Element and text position data:
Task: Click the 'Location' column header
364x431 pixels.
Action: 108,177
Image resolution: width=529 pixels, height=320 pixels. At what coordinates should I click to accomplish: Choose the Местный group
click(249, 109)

§ **SET TASK**
Write out the data above line for line, reproducing each entry without any change.

§ **EXPECTED OUTPUT**
Task: Click the 'Location' column header
364x431 pixels.
Action: 108,177
Image resolution: width=529 pixels, height=320 pixels. At what coordinates should I click to accomplish: Choose the Местный group
click(249, 109)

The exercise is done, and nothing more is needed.